> [WORK REQUIRED]
Starting with the first line, transcribe the material exactly through to the last.

▼

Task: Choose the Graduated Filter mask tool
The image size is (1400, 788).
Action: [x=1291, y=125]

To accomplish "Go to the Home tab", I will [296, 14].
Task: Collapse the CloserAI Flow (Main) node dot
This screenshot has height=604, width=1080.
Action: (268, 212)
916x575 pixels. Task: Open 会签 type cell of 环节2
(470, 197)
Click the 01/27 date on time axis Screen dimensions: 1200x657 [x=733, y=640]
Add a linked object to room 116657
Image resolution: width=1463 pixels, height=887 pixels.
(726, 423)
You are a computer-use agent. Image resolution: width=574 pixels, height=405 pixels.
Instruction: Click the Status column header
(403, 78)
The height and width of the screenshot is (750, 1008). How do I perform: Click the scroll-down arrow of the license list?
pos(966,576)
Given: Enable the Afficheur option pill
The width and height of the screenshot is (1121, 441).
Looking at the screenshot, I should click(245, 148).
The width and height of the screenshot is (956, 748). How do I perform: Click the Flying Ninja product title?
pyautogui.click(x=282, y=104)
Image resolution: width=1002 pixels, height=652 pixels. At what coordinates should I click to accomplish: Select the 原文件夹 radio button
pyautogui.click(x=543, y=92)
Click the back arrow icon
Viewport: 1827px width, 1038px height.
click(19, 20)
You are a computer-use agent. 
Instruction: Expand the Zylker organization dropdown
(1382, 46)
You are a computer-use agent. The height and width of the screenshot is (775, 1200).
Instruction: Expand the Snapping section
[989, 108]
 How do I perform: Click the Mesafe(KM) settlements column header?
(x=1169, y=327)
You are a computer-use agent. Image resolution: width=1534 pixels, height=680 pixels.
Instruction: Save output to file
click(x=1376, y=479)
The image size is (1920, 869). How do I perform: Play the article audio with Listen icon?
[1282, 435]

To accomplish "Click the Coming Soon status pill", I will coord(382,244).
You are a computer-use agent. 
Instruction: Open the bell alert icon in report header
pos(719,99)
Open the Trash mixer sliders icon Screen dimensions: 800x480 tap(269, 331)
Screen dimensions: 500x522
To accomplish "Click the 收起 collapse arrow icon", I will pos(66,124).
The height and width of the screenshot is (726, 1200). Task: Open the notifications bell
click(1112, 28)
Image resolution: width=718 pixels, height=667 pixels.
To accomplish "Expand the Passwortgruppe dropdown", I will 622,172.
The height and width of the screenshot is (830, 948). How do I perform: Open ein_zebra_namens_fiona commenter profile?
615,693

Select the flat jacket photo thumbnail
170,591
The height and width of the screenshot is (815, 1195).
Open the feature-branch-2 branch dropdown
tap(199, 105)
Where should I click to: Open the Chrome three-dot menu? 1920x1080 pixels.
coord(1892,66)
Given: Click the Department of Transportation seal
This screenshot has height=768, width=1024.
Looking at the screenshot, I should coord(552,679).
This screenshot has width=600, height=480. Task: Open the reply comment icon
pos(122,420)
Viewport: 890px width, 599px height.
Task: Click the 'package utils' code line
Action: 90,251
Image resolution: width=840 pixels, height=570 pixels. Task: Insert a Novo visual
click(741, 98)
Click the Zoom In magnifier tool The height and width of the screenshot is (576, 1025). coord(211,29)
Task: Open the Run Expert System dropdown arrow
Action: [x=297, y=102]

▲

> [ANSWER]
Task: Choose the Graduated Filter mask tool
The image size is (1400, 788).
Action: [x=1291, y=125]

To accomplish "Go to the Home tab", I will [296, 14].
Task: Collapse the CloserAI Flow (Main) node dot
This screenshot has height=604, width=1080.
Action: (268, 212)
916x575 pixels. Task: Open 会签 type cell of 环节2
(470, 197)
Click the 01/27 date on time axis Screen dimensions: 1200x657 [x=733, y=640]
Add a linked object to room 116657
Image resolution: width=1463 pixels, height=887 pixels.
(726, 423)
You are a computer-use agent. Image resolution: width=574 pixels, height=405 pixels.
Instruction: Click the Status column header
(403, 78)
The height and width of the screenshot is (750, 1008). How do I perform: Click the scroll-down arrow of the license list?
pos(966,576)
Given: Enable the Afficheur option pill
The width and height of the screenshot is (1121, 441).
Looking at the screenshot, I should click(245, 148).
The width and height of the screenshot is (956, 748). How do I perform: Click the Flying Ninja product title?
pyautogui.click(x=282, y=104)
Image resolution: width=1002 pixels, height=652 pixels. At what coordinates should I click to accomplish: Select the 原文件夹 radio button
pyautogui.click(x=543, y=92)
Click the back arrow icon
Viewport: 1827px width, 1038px height.
click(19, 20)
You are a computer-use agent. 
Instruction: Expand the Zylker organization dropdown
(1382, 46)
You are a computer-use agent. The height and width of the screenshot is (775, 1200).
Instruction: Expand the Snapping section
[989, 108]
 How do I perform: Click the Mesafe(KM) settlements column header?
(x=1169, y=327)
You are a computer-use agent. Image resolution: width=1534 pixels, height=680 pixels.
Instruction: Save output to file
click(x=1376, y=479)
The image size is (1920, 869). How do I perform: Play the article audio with Listen icon?
[1282, 435]

To accomplish "Click the Coming Soon status pill", I will coord(382,244).
You are a computer-use agent. 
Instruction: Open the bell alert icon in report header
pos(719,99)
Open the Trash mixer sliders icon Screen dimensions: 800x480 tap(269, 331)
Screen dimensions: 500x522
To accomplish "Click the 收起 collapse arrow icon", I will pos(66,124).
The height and width of the screenshot is (726, 1200). Task: Open the notifications bell
click(1112, 28)
Image resolution: width=718 pixels, height=667 pixels.
To accomplish "Expand the Passwortgruppe dropdown", I will 622,172.
The height and width of the screenshot is (830, 948). How do I perform: Open ein_zebra_namens_fiona commenter profile?
615,693

Select the flat jacket photo thumbnail
170,591
The height and width of the screenshot is (815, 1195).
Open the feature-branch-2 branch dropdown
tap(199, 105)
Where should I click to: Open the Chrome three-dot menu? 1920x1080 pixels.
coord(1892,66)
Given: Click the Department of Transportation seal
This screenshot has height=768, width=1024.
Looking at the screenshot, I should coord(552,679).
This screenshot has width=600, height=480. Task: Open the reply comment icon
pos(122,420)
Viewport: 890px width, 599px height.
Task: Click the 'package utils' code line
Action: 90,251
Image resolution: width=840 pixels, height=570 pixels. Task: Insert a Novo visual
click(741, 98)
Click the Zoom In magnifier tool The height and width of the screenshot is (576, 1025). coord(211,29)
Task: Open the Run Expert System dropdown arrow
Action: [x=297, y=102]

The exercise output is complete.